Task |
Swap "dialog" for "window" throughout the entries below and give them again with everything else unchanged, leaving out the pictures.

━━━━━ Input data

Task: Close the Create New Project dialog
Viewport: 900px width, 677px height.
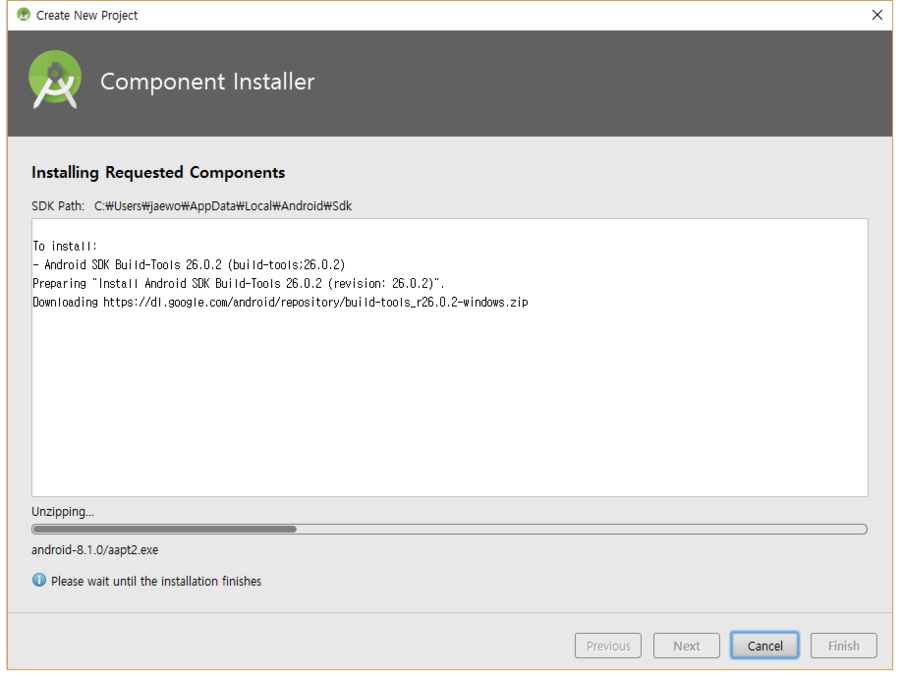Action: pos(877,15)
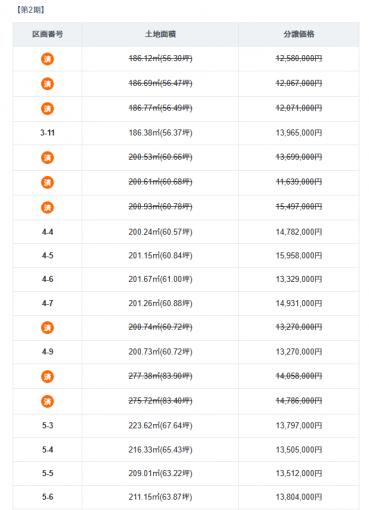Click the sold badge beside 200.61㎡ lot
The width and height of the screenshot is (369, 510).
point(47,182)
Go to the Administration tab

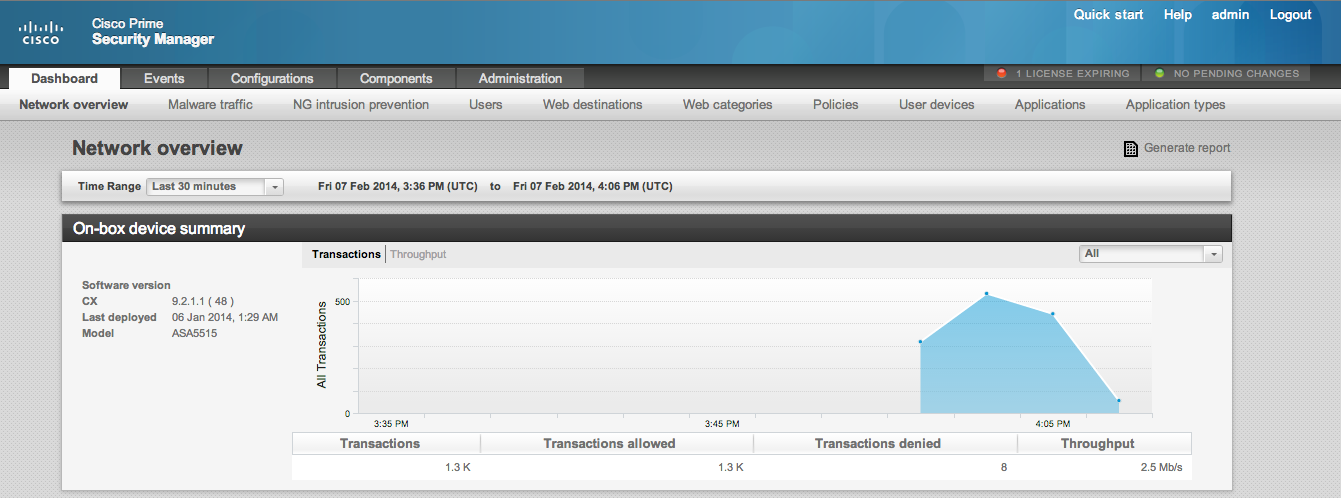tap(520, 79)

━━━━━━━━━━

Answer to this task |
Task: Close the Create New Project window
Viewport: 900px width, 677px height.
Action: pos(877,15)
Click the sold badge beside 200.61㎡ lot
The width and height of the screenshot is (369, 510).
point(47,182)
Go to the Administration tab

tap(520, 79)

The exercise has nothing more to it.